The CEO of a top British bank has been forced to apologise after he announced he was planning to replace 'lower-value human capital' with artificial intelligence (AI).
Standard Chartered CEO Bill Winters faced intense backlash over his comments to journalists in Hong Kong at a presentation of the bank's latest financial targets, including plans to cut support staff jobs by more than 15 per cent by 2030.
'It's not cost-cutting. It's replacing, in some cases, lower-value human capital with the financial capital and investment capital we're putting in,' Winters said.
As anger mounted over the comments - and the prospect of more than 7,800 job cuts - Winters followed up in a memo to staff.
'Many of you will have seen media coverage following the investor event in Hong Kong, particularly the reporting around automation, AI, and workforce changes,' Winters wrote in the memo.
'I know this may be unsettling when reduced to simple headlines or a quote out of context ... Where roles do fall away, it reflects changes in the work, not the value of our people,' he wrote.

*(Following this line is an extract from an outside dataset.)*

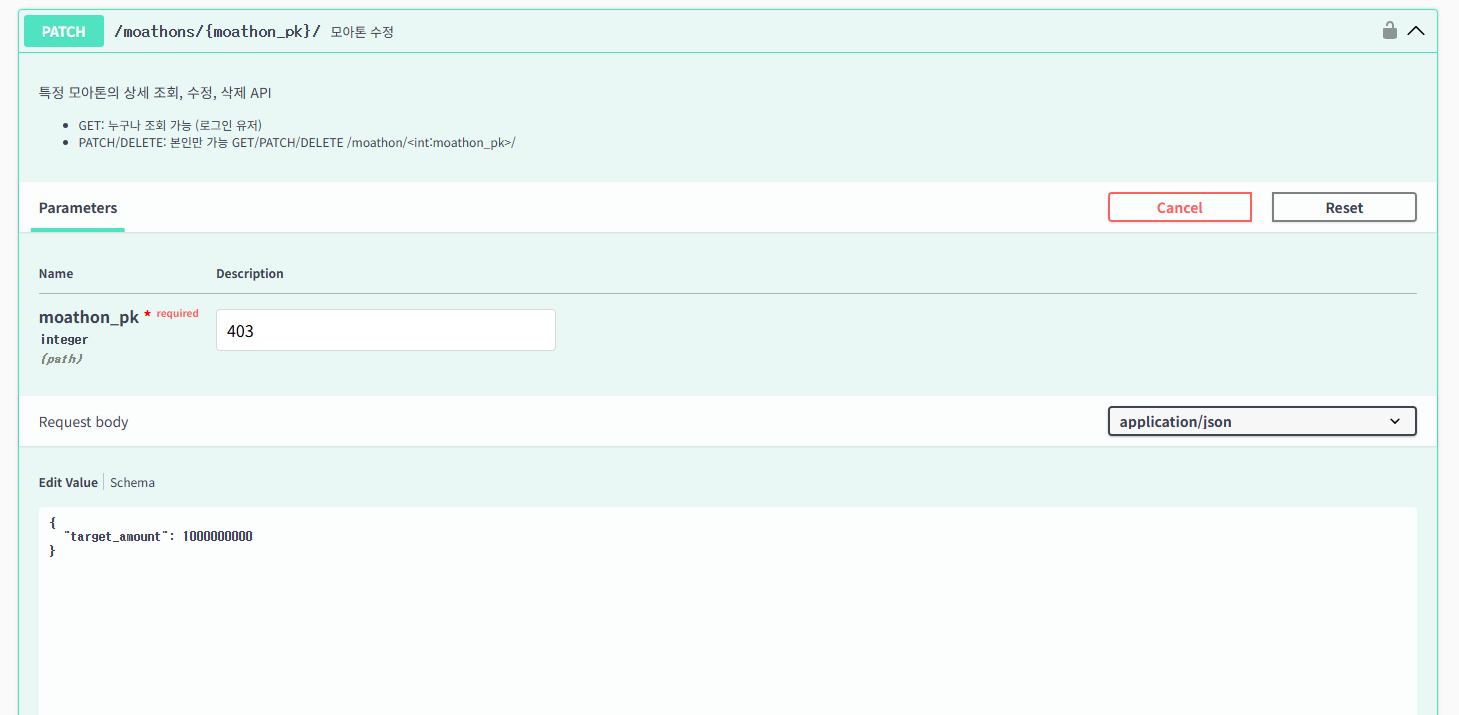Click the Request body heading
Screen dimensions: 1459x715
(x=84, y=422)
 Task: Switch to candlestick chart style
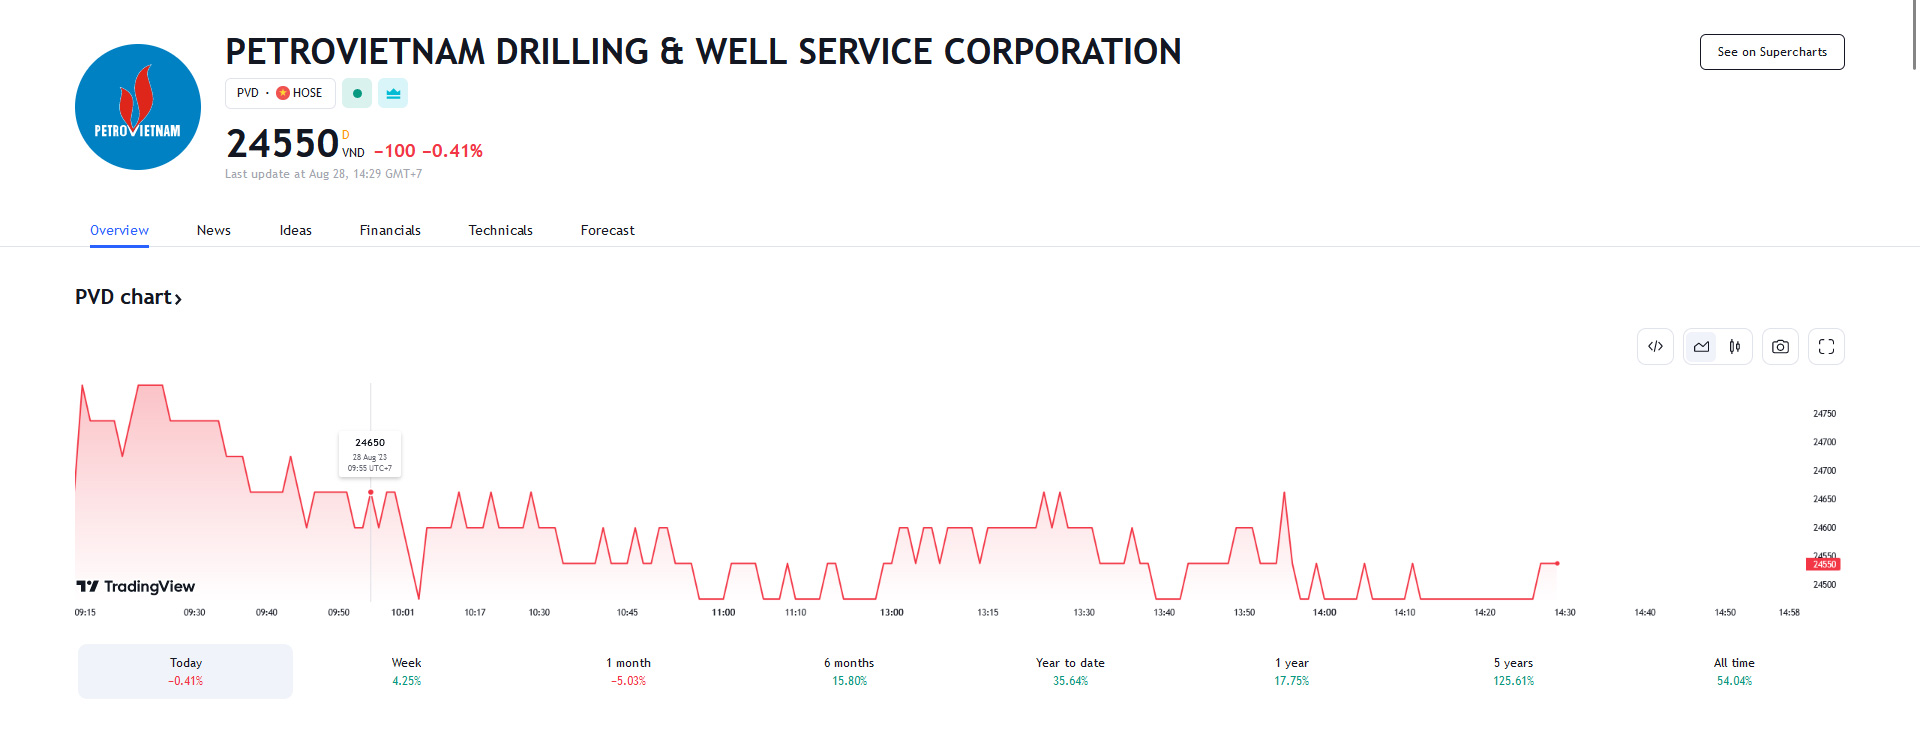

He has now been forced to apologise for his controversial remarks in a LinkedIn post, writing: 'I have received a lot of support for the messages in my previous post, but still get questions about my choice of words, which I know has caused upset to some colleagues. For that, I am sorry.'
Winters also included in his post a transcript of his comments to journalists in Hong Kong, in the hopes of offering 'a better understanding of the important point I was raising.'
Standard Chartered CEO Bill Winters said his bank would slash thousands of jobs to replace 'lower-value human capital' with artificial intelligence
The CEO's initial comments reflect the rapidly changing realities in the banking industry as AI firms continue to pitch automation tools to financial institutions, fueling fears about the future of white-collar jobs.
Winters took the helm of Standard Chartered in 2015, and since then, he has focused on boosting cross-border transactions and services for affluent clients across Asia and the Middle East.
At a 2024 conference, Winters lamented the bank's lagging stock performance compared to larger rivals, including HSBC.
Since then, the bank's stock has nearly tripled, driven by aggressive cost-cutting measures and rising profits - gains that could be accelerated further under his AI-focused strategy.
Winters said the bank was planning to use AI to reduce false positives when screening transactions for evidence of financial crimes.
He also outlined plans to deploy the technology to cut down on manual compliance work tied to regulatory changes that have burdened the banking industry since the 2008 financial crisis.
'Some roles will reduce, others will grow, and new ones will emerge,' Winters wrote in an earlier memo to staff, adding that the bank would seek to redeploy and retrain workers while handling any layoffs 'with respect and care.'
Among the bank's 81,000 employees and 17,000 contract workers, roles in human resources and risk and compliance are expected to see the deepest cuts.
But despite the softer tone struck in the earlier internal memo, Winters' later remarks to reporters appeared to wipe away much of that goodwill.
Winters is far from the only banking boss eyeing major workforce reductions. Rival lender HSBC revealed in March that it was weighing sweeping layoffs that could impact as many as 20,000 employees.
Roles in the bank's human resources and risk and compliance are expected to see some of the deepest cuts
The planned cuts - roughly 10 per cent of the bank's global workforce - are reportedly tied to a broader push to replace some human roles with artificial intelligence.
That has fueled growing fears that other Wall Street giants could soon follow suit, with lenders including Bank of America, JPMorgan Chase and Citigroup all pouring billions into AI while facing pressure to slash costs.
HSBC chief financial officer Pam Kaur delivered a stark warning at a Morgan Stanley conference, saying the bank was focused on the 'benefits we can get through AI,' whether by easing 'staff-related inflation' or boosting productivity.
The comments align with Georges Elhedery's wider strategy to use AI to shrink the bank's middle and back-office operations, with Bloomberg reporting that as many as 20,000 jobs - particularly non-client-facing roles in global service centres - could ultimately be affected.